A vacation rental marketplace in which disparate owners of second or vacation homes make their properties available to vacationers has experienced increasing growth recently. In a vacation rental marketplace, a family or a group of people (e.g., group of friends) may rent anything from cabins, condominiums, summer homes, to villas, barns, farm houses, and castles. These types of rental properties are desirable as typical hotel or motel buildings are not well-suited to accommodate families or groups of people, and are usually less private and less comforting to some guests.
With the advent of networked computing devices, the computer-based renting of properties electronically has enabled travelers to more readily enjoy the experiences of renting others' homes. However, some conventional techniques and known technological approaches to renting properties rely on relatively open forms of communication between a potential traveler and an owner of a rental property, whereby the exchanged communications are vulnerable to access by third parties. Such exposure presents opportunities for identity theft, fraud, and other criminal or mischievous activities. As an example, one type of fraud can arise when a third-party hijacks a rental property owner's email account with which a thief may fraudulently induce a potential traveler to expose, for example, credit card information.

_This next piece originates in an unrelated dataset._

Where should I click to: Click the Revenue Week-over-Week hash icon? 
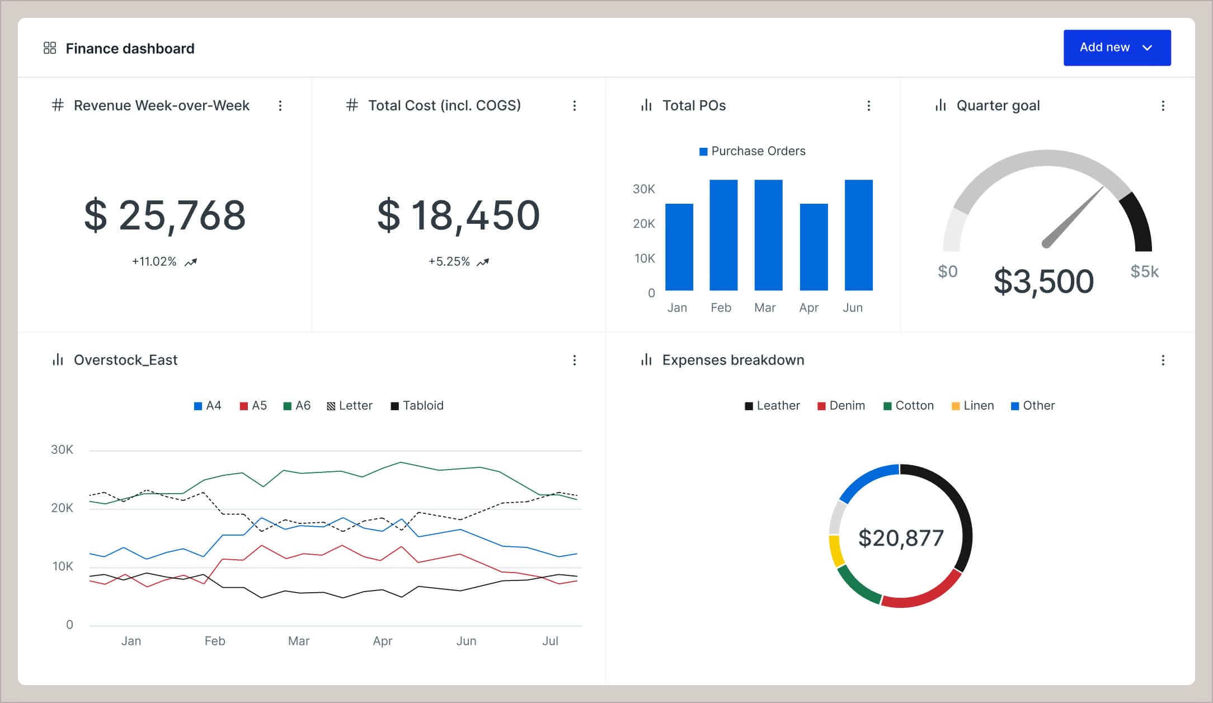58,105
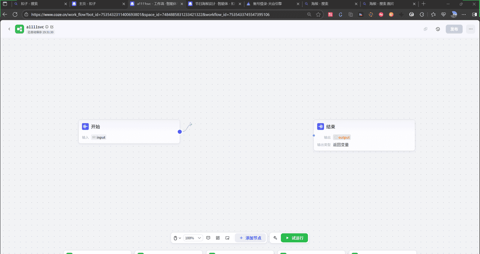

Further, conventional computing devices commonly used to facilitate traditional vacation rental marketplaces are not well-suited to detect whether a potential traveler or a putative owner are authentic prior to exposure to risks or disadvantages due to, for example, a fraudulent traveler and/or owner.
Thus, what is needed is a solution for forming a secured communications channel effectively in association with a computerized rental system without the limitations of conventional techniques.